Mais elle en avait ! Elle en avait même plusieurs : les lampes lucioles attachées à la ceinture à outils qu’elle avait utilisée pour réparer les tractibles.
Qu’elle était stupide, oui, stupide de dépérir ainsi dans le noir alors qu’elle pouvait voir ! Elle fouilla sa ceinture presque craintivement ; elle en avait perdu en se débattant, effectivement. Il lui en restait quelques-unes, chacune de la taille d’une balle de revolver et munie d’un activateur sur sa base. Elle en détacha une qu’elle activa du pouce.
La lueur émise, quoique faible, fut la bienvenue. L’ordre était restauré, l’endroit où elle se tenait retrouvait contours et dimensions – c’était un creux arrondi de terre battue et luisant d’humidité. Le sol était recouvert de pousses pâles, presque translucides, entre lesquelles rampaient de petits insectes à mandibules. Sur une paroi s’agrippait le nid fin et léger d’une créature qui ressemblait à une araignée, une masse de fils de coton auxquels adhéraient des corps d’insectes momifiés.
La lampe luciole durerait une heure ou deux. Du bout des doigts, elle en dénombra sept autres sur sa ceinture. Il lui faudrait être prudente.
Bien sûr, elle ne pouvait pas rester ici. C’était d’ailleurs impossible même si elle l’avait voulu. Elle n’avait ni eau, ni nourriture. Sa combinaison disposait d’une réserve d’eau et recyclerait aussi son urine, mais c’était une boucle ouverte qui, en l’absence de réapprovisionnement extérieur, ne lui permettrait de tenir qu’un jour ou deux. Il lui fallait donc retourner là où elle avait campé, y trouver des vivres et si possible un tractible en état de marche ; puis rentrer à Yambuku.
Les ressources, pensa Zoé. Peut-être n’avait-elle pas les idées très claires : sa tête l’élançait atrocement là où le mineur l’avait assommée ; en la tâtant elle sentit une belle bosse qui sous la membrane gonflait sa tempe. Les ressources : de quoi disposait-elle qui pourrait lui servir ? Télémesure, communication… la perspective de parler à Tam Hayes était si séduisante qu’elle faillit en pleurer. Mais quand elle interrogea son protocole de com, elle n’obtint pas de porteuse, rien de Yambuku, ni sur la bande large ni sur l’étroite, ce qui signifiait soit que son équipement était endommagé, soit que le leur l’était ; ou bien que le monticule des mineurs bloquait les ondes radio.

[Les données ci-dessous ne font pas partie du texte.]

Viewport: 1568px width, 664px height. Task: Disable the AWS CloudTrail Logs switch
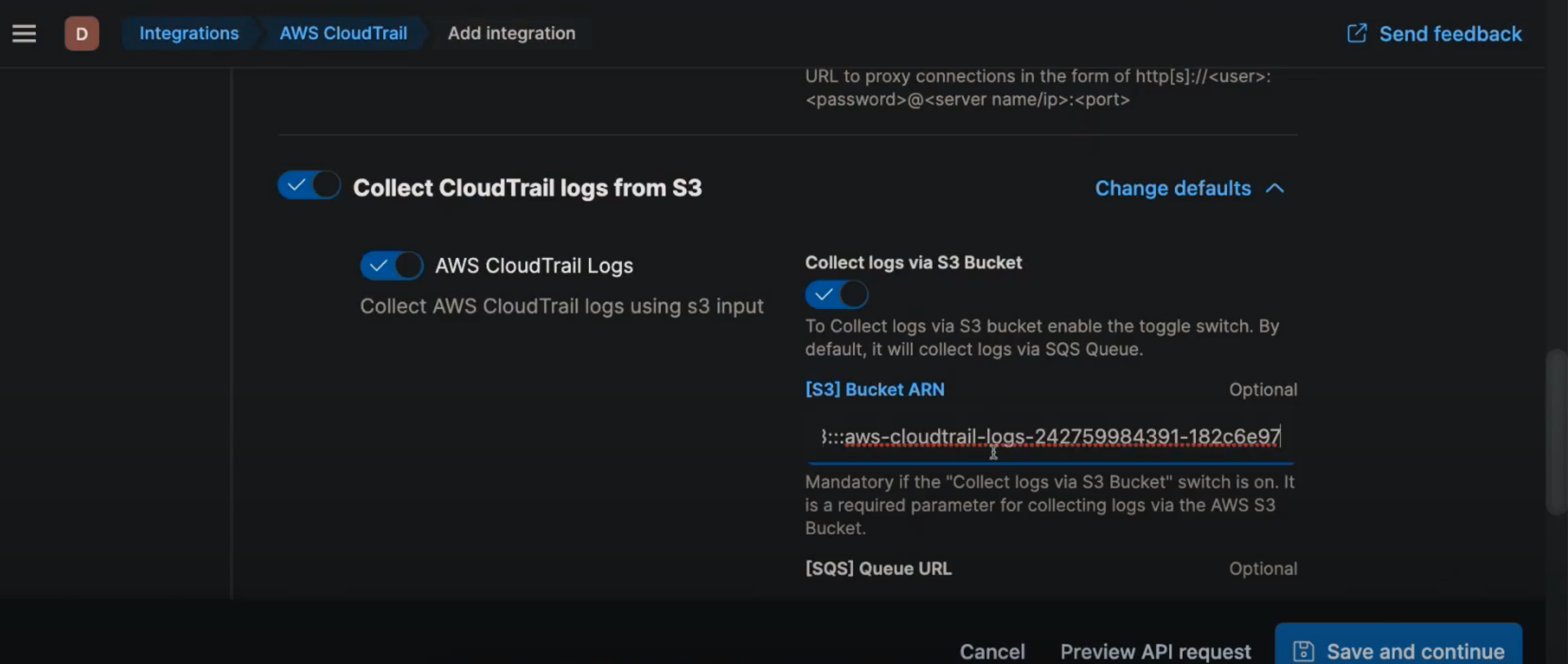(391, 265)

Elle se demanda ensuite à quelle distance de la surface on l’avait emmenée. Elle n’avait pas la moindre idée de la profondeur maximum de ces tunnels. En fait, personne n’en savait rien. À l’aide de tractibles téléopérés, on avait mené quelques expériences d’imagerie sismique à proximité de monticules de mineurs, assez pour deviner que les terriers étaient très étendus et interconnectés de manière complexe. On aurait pu creuser pendant des siècles, pendant des kilomètres… Mais non, il ne fallait pas penser à ça. Elle ne pouvait pas se le permettre. Une boule de panique se logea dans sa gorge. La lumière du jour pouvait se trouver à un kilomètre ou à quelques petits centimètres au-dessus de cette chambre close. Elle n’avait aucun moyen de le savoir et elle s’interdit d’y penser.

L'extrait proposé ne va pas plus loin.